"You are a computer-use agent. 1790x881" appears in one line; retype that line and all lines following it through the end of the records, with nothing left out or added.

====== Exercise input

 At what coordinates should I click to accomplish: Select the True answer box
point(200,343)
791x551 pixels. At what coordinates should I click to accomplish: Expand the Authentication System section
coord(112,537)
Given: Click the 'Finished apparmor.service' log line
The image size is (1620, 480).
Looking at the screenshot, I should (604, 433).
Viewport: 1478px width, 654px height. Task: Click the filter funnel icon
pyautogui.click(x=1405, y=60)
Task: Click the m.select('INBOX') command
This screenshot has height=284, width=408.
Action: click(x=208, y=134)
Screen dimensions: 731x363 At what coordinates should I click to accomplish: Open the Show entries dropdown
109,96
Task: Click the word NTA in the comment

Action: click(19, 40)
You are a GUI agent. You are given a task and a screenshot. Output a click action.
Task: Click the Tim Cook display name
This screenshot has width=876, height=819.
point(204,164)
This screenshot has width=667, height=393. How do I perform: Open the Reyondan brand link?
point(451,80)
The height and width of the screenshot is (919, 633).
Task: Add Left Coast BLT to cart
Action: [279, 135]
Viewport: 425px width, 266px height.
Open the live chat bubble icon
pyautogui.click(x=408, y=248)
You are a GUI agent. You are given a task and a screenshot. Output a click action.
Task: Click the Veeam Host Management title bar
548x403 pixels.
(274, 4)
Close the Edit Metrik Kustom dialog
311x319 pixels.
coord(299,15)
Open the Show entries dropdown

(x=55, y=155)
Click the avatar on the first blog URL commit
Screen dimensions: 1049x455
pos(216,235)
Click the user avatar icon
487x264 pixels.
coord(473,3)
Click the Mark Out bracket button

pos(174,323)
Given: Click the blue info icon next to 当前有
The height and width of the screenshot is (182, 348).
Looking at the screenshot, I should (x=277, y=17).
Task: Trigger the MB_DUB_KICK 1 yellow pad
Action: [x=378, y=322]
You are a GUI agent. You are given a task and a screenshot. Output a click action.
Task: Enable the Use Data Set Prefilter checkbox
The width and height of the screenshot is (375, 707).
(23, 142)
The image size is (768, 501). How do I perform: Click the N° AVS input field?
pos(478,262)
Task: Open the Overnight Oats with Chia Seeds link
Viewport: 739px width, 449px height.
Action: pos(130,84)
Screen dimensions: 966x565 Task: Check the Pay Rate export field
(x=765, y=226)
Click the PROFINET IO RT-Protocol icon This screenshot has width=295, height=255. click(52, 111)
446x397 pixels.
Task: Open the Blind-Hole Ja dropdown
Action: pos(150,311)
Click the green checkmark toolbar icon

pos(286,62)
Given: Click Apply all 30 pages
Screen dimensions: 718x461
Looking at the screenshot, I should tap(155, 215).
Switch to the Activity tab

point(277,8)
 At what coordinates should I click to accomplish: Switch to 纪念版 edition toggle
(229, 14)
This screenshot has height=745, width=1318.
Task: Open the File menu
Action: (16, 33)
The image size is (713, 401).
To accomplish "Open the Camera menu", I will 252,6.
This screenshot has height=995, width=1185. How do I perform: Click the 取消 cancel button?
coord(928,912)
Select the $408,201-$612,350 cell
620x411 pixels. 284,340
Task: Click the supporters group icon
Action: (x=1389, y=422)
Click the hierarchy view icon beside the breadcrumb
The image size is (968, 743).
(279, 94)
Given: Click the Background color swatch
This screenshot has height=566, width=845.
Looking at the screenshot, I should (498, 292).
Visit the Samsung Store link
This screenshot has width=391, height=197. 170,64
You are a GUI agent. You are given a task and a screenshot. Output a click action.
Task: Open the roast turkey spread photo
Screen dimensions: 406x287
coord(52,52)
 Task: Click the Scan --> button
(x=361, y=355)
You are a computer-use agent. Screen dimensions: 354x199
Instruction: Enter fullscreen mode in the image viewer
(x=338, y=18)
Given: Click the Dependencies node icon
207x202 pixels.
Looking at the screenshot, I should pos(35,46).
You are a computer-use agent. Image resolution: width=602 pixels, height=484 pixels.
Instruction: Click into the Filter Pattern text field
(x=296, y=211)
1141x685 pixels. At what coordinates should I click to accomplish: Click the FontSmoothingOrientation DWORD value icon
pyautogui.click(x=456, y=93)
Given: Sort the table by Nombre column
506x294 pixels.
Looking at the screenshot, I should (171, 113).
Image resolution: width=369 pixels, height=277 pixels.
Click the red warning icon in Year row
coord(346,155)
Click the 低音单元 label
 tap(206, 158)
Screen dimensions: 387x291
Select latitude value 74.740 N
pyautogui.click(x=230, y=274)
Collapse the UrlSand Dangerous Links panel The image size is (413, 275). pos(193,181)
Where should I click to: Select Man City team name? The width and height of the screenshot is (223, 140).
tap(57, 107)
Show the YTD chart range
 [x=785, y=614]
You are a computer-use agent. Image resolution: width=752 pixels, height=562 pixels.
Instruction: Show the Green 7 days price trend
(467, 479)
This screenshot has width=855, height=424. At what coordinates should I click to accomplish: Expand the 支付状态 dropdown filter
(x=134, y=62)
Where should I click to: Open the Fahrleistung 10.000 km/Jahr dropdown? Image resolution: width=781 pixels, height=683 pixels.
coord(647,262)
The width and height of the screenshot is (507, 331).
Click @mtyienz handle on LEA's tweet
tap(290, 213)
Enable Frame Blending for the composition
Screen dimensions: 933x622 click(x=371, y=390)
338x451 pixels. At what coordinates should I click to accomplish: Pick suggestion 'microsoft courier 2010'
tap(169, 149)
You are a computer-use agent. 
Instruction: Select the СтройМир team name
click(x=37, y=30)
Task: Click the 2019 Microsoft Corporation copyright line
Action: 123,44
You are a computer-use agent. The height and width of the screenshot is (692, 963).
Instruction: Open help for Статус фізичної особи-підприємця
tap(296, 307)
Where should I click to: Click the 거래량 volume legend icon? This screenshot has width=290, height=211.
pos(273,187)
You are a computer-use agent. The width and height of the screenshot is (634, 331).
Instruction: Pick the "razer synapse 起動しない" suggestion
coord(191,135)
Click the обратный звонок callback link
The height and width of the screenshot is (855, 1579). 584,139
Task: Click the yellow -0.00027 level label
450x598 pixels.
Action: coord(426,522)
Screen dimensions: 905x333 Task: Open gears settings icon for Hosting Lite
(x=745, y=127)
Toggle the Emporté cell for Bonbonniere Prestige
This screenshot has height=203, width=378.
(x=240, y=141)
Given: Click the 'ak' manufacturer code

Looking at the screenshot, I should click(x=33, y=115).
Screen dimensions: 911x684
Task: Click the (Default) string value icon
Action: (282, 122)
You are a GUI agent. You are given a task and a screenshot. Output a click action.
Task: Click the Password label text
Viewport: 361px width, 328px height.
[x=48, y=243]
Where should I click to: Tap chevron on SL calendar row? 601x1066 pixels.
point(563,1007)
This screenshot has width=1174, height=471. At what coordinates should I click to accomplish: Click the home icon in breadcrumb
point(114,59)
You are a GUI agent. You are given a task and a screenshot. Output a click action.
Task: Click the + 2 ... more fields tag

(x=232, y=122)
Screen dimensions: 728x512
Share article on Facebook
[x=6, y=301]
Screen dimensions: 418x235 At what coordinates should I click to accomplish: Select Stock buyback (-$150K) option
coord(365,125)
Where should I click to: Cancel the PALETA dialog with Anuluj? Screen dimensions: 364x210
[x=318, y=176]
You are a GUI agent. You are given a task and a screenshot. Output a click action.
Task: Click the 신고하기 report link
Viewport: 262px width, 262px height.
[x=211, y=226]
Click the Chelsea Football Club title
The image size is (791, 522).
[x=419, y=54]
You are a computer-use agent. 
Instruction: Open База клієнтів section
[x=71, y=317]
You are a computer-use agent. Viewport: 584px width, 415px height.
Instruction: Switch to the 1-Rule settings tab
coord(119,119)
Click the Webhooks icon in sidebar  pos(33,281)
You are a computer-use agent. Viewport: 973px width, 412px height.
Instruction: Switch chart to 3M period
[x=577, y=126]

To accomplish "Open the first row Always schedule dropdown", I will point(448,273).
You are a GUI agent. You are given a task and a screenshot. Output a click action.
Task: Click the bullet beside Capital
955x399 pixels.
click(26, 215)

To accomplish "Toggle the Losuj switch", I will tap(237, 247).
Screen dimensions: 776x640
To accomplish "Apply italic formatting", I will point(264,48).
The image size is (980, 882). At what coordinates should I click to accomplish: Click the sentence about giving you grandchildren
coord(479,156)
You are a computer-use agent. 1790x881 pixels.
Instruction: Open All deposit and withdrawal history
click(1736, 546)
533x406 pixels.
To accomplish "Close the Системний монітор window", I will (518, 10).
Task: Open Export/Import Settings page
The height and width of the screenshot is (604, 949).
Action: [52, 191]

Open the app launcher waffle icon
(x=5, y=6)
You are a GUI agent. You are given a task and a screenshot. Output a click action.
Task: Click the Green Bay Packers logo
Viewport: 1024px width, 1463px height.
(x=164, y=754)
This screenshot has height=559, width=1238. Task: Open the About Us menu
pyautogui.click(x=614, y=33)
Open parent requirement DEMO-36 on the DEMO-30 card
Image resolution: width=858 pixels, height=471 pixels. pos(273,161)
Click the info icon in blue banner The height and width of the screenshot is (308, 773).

============

Answer for this exercise -
You are a computer-use agent. 1790x881 pixels.
Instruction: Open All deposit and withdrawal history
click(1736, 546)
533x406 pixels.
To accomplish "Close the Системний монітор window", I will (518, 10).
Task: Open Export/Import Settings page
The height and width of the screenshot is (604, 949).
Action: [52, 191]

Open the app launcher waffle icon
(x=5, y=6)
You are a GUI agent. You are given a task and a screenshot. Output a click action.
Task: Click the Green Bay Packers logo
Viewport: 1024px width, 1463px height.
(x=164, y=754)
This screenshot has height=559, width=1238. Task: Open the About Us menu
pyautogui.click(x=614, y=33)
Open parent requirement DEMO-36 on the DEMO-30 card
Image resolution: width=858 pixels, height=471 pixels. pos(273,161)
Click the info icon in blue banner The height and width of the screenshot is (308, 773).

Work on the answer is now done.